U of S | Mailing List Archive | alt-photo-process-l | Re: digital negative possibilities for gum

Re: digital negative possibilities for gum

On Oct 17, 2006, at 4:18 PM, zphoto@montana.net wrote:

OHHHH totally good point:  I was using Image>Mode>bitmap.
Now I have another thing to try--the diamond thingy, below.
So many things to test...but thanks for the input
You're welcome, but I'm not sure you understood my point. There's one more branch beyond Image>Mode>Bitmap: you still need to specify >type of bitmap ( diffusion dither, pattern dither, custom dither, halftone screen, or whatever). When I open the dialog box, "diffusion dither" is the option that's selected on that menu so I'm guessing, though I don't know for sure, that diffusion dither is the default, and since you didn't mention having chosen another option, I'm also guessing that diffusion dither is probably the kind of bitmap you made, by default. Diffusion dither is a stochastic dot, the same kind of pattern you get from your Epson printer. So if that's what you used, you're just comparing one kind of stochastic dot printed with a different kind of stochastic dot, to the usual stochastic , which is not the same as, say, comparing a halftone screen (with a round dot and the screen angles set to deposit the different gum colors in different sections of the dot) to a stochastic dot.

Today I printed a bitmap negative from an image I printed in gum yesterday (from a normal inkjet negative) choosing Image>mode>bitmap>360>diffusion dither, from a file that was 360 ppi. Both negatives were printed on cheapie inkjet film (something nameless I bought online for something like $16 for a box of 50). I've uploaded scans of both of these negatives, with prints made from them.

■ DATA LISTING ■
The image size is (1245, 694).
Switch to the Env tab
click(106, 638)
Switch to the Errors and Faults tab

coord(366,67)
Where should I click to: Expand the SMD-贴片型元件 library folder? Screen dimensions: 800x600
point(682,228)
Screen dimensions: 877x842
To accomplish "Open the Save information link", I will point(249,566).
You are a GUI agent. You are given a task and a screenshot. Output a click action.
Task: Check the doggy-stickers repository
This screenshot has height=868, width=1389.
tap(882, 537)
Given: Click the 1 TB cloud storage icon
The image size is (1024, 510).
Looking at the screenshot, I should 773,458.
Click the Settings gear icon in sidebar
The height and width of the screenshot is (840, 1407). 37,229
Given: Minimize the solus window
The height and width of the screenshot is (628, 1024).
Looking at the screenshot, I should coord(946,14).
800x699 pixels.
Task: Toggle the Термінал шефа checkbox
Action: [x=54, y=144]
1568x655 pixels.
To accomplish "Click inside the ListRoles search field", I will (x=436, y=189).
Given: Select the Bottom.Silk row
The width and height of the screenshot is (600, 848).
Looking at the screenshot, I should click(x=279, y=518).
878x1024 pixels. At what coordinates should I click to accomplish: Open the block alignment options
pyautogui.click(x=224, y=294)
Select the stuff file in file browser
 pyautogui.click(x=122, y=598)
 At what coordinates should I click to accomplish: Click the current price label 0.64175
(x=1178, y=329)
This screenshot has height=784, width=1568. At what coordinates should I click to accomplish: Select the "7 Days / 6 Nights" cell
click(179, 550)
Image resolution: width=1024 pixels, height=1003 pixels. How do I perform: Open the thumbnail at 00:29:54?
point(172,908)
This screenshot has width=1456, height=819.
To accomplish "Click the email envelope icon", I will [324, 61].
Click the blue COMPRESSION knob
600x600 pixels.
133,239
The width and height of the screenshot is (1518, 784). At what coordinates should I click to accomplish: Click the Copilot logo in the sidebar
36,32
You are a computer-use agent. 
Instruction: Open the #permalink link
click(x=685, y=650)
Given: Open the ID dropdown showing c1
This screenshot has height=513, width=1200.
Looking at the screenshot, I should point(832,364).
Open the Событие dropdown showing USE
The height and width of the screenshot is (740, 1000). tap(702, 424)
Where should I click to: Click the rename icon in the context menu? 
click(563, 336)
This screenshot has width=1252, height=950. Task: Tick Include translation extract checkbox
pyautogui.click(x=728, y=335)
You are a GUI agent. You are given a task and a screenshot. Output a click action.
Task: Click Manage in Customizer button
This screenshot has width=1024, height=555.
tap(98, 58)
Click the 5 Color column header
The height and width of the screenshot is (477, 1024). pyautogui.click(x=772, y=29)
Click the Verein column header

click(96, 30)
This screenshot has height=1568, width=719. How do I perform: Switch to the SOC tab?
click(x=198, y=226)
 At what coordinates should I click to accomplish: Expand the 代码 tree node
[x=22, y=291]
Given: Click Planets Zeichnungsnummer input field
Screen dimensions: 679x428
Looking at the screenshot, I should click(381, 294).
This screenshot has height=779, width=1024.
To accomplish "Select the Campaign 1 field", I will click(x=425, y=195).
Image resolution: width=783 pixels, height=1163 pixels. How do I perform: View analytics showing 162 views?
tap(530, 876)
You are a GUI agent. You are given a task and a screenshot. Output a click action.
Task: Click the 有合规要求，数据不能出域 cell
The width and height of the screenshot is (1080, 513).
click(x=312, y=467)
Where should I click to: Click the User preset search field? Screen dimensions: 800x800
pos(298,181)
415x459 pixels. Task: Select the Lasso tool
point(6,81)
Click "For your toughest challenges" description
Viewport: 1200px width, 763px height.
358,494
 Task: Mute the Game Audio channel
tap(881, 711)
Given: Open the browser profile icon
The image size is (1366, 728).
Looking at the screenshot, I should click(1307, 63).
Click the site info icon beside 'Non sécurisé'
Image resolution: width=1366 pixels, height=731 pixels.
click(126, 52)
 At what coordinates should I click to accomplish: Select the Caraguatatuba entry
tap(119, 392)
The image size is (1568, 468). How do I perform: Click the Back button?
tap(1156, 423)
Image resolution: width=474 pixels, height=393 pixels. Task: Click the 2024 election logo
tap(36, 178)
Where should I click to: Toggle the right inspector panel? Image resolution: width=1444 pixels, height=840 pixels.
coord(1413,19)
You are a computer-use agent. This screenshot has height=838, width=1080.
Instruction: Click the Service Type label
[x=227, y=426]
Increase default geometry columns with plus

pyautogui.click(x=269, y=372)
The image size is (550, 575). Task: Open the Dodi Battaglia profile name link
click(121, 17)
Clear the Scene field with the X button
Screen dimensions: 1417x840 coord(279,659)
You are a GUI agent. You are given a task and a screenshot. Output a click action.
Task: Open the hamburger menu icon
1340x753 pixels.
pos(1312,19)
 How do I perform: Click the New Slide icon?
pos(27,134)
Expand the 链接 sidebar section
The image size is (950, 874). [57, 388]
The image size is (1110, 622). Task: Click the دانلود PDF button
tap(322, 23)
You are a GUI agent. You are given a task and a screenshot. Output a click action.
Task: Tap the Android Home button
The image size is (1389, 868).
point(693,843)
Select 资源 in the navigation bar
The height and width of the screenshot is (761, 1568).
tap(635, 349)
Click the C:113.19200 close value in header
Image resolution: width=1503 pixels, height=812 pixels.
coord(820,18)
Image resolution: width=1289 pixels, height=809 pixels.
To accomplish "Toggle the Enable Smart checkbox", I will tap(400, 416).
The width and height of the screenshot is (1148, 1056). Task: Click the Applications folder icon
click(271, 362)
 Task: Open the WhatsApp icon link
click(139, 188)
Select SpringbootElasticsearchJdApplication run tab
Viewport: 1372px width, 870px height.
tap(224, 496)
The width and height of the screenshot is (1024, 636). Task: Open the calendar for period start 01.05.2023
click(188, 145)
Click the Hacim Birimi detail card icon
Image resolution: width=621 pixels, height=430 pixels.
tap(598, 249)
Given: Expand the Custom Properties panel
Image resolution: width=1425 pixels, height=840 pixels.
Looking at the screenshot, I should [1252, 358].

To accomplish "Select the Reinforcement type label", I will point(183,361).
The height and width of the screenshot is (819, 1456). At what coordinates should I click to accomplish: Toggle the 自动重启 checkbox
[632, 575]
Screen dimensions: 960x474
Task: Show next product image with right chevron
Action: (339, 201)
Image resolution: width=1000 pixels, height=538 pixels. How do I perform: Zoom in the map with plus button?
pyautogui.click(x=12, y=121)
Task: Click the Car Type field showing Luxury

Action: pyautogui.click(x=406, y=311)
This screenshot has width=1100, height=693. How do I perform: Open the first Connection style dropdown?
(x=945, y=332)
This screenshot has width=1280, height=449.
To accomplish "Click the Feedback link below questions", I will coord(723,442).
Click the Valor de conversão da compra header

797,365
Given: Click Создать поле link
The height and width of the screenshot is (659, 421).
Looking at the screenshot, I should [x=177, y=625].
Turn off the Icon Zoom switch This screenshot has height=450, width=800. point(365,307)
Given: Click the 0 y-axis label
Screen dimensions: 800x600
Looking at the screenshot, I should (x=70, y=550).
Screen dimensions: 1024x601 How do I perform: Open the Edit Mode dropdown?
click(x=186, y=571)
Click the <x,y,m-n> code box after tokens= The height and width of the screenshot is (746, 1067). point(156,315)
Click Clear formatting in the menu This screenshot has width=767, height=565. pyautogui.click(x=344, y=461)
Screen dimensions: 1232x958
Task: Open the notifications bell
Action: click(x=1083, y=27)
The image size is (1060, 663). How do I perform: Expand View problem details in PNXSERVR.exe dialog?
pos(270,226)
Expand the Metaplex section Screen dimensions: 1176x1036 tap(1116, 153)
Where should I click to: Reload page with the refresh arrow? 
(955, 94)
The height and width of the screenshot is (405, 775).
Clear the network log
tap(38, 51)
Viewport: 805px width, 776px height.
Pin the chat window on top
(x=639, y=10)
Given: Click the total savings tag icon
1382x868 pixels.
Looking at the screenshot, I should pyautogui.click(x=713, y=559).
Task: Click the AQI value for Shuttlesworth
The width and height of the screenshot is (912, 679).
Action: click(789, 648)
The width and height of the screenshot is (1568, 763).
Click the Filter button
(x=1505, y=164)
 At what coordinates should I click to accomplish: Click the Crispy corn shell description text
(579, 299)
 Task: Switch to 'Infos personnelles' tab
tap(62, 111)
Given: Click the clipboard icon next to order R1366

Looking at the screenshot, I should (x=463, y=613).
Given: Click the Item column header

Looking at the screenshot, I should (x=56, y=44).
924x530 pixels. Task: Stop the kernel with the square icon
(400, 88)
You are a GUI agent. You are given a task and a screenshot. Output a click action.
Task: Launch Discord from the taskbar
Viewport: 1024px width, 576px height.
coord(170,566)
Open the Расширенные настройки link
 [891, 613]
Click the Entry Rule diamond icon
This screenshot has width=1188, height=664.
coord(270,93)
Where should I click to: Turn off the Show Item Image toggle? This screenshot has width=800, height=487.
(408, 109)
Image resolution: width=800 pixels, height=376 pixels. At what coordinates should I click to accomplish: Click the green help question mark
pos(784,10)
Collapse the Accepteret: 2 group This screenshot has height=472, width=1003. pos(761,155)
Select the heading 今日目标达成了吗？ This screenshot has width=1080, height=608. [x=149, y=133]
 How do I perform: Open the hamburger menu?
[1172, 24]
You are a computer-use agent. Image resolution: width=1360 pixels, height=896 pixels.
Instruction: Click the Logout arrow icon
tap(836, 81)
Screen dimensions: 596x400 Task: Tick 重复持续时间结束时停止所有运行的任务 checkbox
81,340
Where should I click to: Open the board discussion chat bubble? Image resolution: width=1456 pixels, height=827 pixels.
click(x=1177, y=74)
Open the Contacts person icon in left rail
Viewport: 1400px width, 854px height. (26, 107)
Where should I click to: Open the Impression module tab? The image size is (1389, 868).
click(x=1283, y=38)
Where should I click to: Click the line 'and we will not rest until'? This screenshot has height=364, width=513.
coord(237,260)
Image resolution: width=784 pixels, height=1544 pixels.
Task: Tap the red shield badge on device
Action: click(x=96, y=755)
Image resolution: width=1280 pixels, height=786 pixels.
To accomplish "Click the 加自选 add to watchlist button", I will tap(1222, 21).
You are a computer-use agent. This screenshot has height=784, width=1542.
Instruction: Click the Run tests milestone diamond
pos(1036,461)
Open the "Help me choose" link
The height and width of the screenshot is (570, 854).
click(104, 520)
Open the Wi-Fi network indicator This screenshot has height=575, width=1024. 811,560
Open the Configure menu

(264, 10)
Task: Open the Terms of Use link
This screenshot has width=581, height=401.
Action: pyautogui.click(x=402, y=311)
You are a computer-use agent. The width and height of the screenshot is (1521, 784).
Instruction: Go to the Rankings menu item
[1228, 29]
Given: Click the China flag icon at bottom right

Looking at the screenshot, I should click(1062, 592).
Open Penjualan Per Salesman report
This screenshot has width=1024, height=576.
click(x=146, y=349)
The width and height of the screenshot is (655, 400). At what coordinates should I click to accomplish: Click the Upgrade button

■ WHAT IS REQUIRED ■
Reproduce verbatim the stretch of the mailing list post above from "U of S | Mailing" through "was using Image>Mode>bitmap.".

■ RESPONSE TO THE TASK ■
U of S | Mailing List Archive | alt-photo-process-l | Re: digital negative possibilities for gum

Re: digital negative possibilities for gum

On Oct 17, 2006, at 4:18 PM, zphoto@montana.net wrote:

OHHHH totally good point:  I was using Image>Mode>bitmap.